YOUR TASK:
Every line below between the one holding "The image size is (845, 479)." and the one holding "Task: Select the blue", inclusive, should be copied exactly, and no other line.

---*---

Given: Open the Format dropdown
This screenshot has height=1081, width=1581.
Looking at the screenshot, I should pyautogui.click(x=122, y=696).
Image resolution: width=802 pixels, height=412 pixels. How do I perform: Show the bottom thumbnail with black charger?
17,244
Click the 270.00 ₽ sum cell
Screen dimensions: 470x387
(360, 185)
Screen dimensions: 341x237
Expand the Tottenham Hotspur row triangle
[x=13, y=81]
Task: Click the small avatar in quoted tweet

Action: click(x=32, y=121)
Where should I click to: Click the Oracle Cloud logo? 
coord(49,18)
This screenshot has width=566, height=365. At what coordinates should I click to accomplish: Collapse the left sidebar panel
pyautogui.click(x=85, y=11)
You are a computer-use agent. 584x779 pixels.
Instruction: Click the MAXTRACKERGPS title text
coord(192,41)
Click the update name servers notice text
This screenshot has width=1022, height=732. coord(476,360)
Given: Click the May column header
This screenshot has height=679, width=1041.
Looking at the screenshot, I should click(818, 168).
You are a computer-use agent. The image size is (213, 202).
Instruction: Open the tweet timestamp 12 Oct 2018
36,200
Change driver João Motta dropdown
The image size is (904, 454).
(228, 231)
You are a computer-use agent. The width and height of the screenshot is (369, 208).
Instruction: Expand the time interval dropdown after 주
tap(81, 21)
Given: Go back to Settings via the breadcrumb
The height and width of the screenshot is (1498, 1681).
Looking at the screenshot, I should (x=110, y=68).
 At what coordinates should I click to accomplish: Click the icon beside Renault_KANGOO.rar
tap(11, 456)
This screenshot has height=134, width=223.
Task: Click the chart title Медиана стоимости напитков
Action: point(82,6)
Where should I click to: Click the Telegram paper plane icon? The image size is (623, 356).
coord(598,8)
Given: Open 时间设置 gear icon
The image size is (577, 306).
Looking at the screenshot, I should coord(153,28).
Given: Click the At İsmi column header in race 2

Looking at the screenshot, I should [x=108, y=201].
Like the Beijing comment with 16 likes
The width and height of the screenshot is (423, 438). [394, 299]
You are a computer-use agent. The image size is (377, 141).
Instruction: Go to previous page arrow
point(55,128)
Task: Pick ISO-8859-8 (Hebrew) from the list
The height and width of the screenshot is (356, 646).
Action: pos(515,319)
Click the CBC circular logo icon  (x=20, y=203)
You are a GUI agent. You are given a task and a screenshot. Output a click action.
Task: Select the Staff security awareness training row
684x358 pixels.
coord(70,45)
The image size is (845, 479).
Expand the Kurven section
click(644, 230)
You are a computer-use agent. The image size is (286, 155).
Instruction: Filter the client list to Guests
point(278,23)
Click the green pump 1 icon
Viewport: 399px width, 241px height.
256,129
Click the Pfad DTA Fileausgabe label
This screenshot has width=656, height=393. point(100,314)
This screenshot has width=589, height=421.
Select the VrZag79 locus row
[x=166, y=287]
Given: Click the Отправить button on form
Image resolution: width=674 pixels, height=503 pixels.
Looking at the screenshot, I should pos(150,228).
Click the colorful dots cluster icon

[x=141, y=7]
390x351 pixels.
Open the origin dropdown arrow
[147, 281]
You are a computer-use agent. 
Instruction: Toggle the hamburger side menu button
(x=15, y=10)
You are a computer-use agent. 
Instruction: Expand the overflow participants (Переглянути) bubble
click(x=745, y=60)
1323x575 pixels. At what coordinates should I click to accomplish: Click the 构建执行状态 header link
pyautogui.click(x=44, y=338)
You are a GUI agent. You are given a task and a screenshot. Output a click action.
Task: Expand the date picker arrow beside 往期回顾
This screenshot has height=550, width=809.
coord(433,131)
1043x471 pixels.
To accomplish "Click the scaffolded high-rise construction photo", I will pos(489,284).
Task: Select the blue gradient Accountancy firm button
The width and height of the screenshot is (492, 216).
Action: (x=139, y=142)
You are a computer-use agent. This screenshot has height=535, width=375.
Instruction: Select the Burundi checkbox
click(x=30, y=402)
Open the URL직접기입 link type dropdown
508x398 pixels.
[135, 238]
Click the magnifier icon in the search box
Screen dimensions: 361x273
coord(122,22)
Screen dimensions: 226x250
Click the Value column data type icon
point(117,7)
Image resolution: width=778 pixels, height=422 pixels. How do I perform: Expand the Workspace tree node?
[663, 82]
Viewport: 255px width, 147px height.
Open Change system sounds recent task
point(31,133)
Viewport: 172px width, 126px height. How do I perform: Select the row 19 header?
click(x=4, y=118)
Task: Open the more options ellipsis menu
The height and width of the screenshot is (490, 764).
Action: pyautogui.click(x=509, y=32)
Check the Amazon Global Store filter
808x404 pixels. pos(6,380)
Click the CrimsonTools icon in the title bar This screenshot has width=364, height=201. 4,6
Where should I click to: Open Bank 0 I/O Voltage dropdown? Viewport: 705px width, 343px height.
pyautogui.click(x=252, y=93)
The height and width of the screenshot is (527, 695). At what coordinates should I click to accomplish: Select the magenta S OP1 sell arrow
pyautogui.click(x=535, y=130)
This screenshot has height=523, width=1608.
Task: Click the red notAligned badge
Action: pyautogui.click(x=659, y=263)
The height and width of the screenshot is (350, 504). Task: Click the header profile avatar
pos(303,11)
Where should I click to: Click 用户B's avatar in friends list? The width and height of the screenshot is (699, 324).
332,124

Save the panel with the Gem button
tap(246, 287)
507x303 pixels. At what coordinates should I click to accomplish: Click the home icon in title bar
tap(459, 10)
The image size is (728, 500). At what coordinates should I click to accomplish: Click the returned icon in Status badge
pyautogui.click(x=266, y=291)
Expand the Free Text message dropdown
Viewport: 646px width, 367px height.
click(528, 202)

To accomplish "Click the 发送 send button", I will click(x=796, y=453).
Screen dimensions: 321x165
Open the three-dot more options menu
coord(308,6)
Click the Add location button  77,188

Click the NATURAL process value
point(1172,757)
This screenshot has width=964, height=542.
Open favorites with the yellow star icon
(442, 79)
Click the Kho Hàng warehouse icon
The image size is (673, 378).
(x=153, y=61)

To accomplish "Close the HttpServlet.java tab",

---*---

OUTPUT FOR THIS EXERCISE:
The image size is (845, 479).
Expand the Kurven section
click(644, 230)
You are a computer-use agent. The image size is (286, 155).
Instruction: Filter the client list to Guests
point(278,23)
Click the green pump 1 icon
Viewport: 399px width, 241px height.
256,129
Click the Pfad DTA Fileausgabe label
This screenshot has width=656, height=393. point(100,314)
This screenshot has width=589, height=421.
Select the VrZag79 locus row
[x=166, y=287]
Given: Click the Отправить button on form
Image resolution: width=674 pixels, height=503 pixels.
Looking at the screenshot, I should pos(150,228).
Click the colorful dots cluster icon

[x=141, y=7]
390x351 pixels.
Open the origin dropdown arrow
[147, 281]
You are a computer-use agent. 
Instruction: Toggle the hamburger side menu button
(x=15, y=10)
You are a computer-use agent. 
Instruction: Expand the overflow participants (Переглянути) bubble
click(x=745, y=60)
1323x575 pixels. At what coordinates should I click to accomplish: Click the 构建执行状态 header link
pyautogui.click(x=44, y=338)
You are a GUI agent. You are given a task and a screenshot. Output a click action.
Task: Expand the date picker arrow beside 往期回顾
This screenshot has height=550, width=809.
coord(433,131)
1043x471 pixels.
To accomplish "Click the scaffolded high-rise construction photo", I will pos(489,284).
Task: Select the blue gradient Accountancy firm button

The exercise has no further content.